Step 6: Correct Errors
While data errors can certainly be created by computer or system errors, in many cases, errors in data are due to inconsistencies in clinic workflow. As errors are uncovered through validation, it is important to examine both system-generated and human errors. For system-generated errors, a clinic can closely examine how reports are generated— confirming that the right codes and encounters are being selected, as well as, that the interfaces are feeding the proper data into the system.
Human errors typically require examining workflow. Even with an electronic record-keeping system, clinics depend on staff to perform manual processes. This may mean manual data entry of some information into a system, or it may mean a provider
checking off a code during an encounter. When investigating errors, clinics must closely examine their workflow to determine which staff or systems are involved in data
collection. Each step of the process is vulnerable to error.
Discovering errors may lead to creating new workflow processes within the clinic so as to prevent future errors. For example, a CHC may learn that several providers are using an HbA1c test to screen for diabetes, but their chronic disease registry classifies all patients who have had an HbA1c test as having diabetes. Providers and staff may need to be educated on how to appropriately utilize the HbA1c test so as not to overstate the number of patients that have diabetes.
Step 7: Re-validate Data
Once errors have been corrected, data should be re-validated. Clinics may run the same reports as in Step 5, and compare the totals again. With each round of data validation activities, and subsequent workflow corrections, the CHC should expect to see errors reduced.
It may be helpful for the CHC to view data validation as an on-going process and not as a single event. Clinics can then allocate sufficient resources to maintain and continually improve the quality of their clinical data.
Conclusion
This paper provides a framework for improving data quality. The framework is intentionally a simple one, with the expectation that clinics will modify it to suit their own needs.
As increased scrutiny is placed on clinical data for FQHC reporting, grant reporting requirements and even pay-for-performance initiatives, the importance of data quality will only increase. Clinic leadership is encouraged to allocate sufficient resources for their staff to undertake data validation on a consistent, on-going basis. Funders of clinic initiatives are encouraged to include data collection and validation activities in grant requirements for funding. And clinic staff is encouraged to promote data quality across their clinics as an integrated component of high-quality patient care.
APPENDIX A
Data Validation Steps—Activity Summary Sample
The clinic participates in the AQIC project, and has a report due for the project in two months. The clinic uses i2iTracks as their chronic disease registry, and will be validating elements within the CSLC report generated by i2iTracks.

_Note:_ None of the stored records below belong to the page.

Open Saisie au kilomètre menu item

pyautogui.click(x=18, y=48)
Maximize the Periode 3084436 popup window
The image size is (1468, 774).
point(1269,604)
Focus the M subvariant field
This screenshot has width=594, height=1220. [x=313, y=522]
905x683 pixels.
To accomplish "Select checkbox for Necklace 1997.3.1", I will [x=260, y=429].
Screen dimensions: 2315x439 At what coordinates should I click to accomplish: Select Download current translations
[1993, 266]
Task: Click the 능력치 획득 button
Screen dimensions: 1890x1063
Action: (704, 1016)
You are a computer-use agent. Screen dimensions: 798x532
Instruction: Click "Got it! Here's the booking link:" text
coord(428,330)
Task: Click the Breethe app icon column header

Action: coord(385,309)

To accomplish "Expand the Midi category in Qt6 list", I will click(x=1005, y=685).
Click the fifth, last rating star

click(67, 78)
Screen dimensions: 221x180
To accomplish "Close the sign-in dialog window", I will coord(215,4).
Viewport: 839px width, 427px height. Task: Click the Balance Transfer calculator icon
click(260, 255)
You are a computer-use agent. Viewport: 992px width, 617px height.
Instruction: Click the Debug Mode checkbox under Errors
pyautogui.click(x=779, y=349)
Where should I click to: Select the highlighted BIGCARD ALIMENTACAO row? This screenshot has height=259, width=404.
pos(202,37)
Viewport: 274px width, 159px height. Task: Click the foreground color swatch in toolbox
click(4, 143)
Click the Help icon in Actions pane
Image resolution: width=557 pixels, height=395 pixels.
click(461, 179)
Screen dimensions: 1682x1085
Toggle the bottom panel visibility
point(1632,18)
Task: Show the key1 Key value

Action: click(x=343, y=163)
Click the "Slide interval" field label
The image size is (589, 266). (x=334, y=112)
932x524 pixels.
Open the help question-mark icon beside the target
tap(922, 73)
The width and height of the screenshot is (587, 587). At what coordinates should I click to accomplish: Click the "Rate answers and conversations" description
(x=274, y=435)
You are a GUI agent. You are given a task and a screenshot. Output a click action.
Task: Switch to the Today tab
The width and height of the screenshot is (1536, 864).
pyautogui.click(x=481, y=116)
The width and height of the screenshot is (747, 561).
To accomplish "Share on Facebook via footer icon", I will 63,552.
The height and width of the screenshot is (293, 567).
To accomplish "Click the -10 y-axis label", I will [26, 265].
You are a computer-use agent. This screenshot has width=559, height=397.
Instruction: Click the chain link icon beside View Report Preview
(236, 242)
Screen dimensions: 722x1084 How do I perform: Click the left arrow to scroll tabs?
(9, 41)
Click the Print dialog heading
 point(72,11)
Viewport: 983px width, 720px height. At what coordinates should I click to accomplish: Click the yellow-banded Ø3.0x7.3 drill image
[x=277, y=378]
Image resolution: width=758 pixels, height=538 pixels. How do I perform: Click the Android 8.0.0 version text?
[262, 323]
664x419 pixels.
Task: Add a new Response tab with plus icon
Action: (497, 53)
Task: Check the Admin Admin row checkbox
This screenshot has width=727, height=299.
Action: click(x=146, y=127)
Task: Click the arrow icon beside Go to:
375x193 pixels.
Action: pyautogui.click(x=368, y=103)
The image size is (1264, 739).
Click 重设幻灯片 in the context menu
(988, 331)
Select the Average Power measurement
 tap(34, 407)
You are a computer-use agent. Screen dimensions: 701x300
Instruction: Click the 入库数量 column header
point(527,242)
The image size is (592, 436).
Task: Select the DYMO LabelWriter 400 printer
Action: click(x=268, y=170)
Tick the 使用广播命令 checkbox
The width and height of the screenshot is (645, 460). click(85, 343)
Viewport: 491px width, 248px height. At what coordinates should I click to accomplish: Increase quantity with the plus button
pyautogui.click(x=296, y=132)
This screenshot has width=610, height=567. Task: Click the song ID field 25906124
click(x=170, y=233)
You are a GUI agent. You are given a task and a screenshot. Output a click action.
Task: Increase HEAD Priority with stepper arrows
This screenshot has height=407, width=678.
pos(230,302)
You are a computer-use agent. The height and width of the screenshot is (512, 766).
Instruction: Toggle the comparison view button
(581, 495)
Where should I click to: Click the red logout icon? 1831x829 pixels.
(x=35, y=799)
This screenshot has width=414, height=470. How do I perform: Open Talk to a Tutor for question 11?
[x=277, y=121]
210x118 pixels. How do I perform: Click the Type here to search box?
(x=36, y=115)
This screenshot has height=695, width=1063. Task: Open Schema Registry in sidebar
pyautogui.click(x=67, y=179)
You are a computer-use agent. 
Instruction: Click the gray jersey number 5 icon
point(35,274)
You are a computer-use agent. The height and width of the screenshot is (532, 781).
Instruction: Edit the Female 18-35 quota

Step in Process Summary/Status
Step 1: Identify what data element (s)
needs validation Total number of patients with diabetes in the registry, per i2iTracks “CSLC Report”. Step 2: Define Goal for Data Total patients in clinic: 100,000
Prevalence of diabetes in population: 9.0 %
Expected value for data: 9,000 Acceptable error rate: 5%
Step 3: Assign to Specific Person Staff person: Quality Improvement Coordinator
Step 4: Create Timeline for Completion Time period for validation: December 1-31, 2008
Goal: Two validation cycles
Step 5: Validate / Analyze Data Reports to compare:
a) CSLC Report Total Patient Count b) Total diabetes patient list from PMS Findings: Providers not using encounter forms so patients are not coded as having diabetes. Patients in i2iTracks as having diabetes are NOT in PMS.
Step 6: Correct Errors Correction: QI Coordinator to have
one-on-one meetings with each provider to review form, importance of completing correctly.
Step 7: Re-validate Data Compared reports, and found error rate
reduced although not at goal. Will do targeted outreach to providers with lowest incidence of correct codes.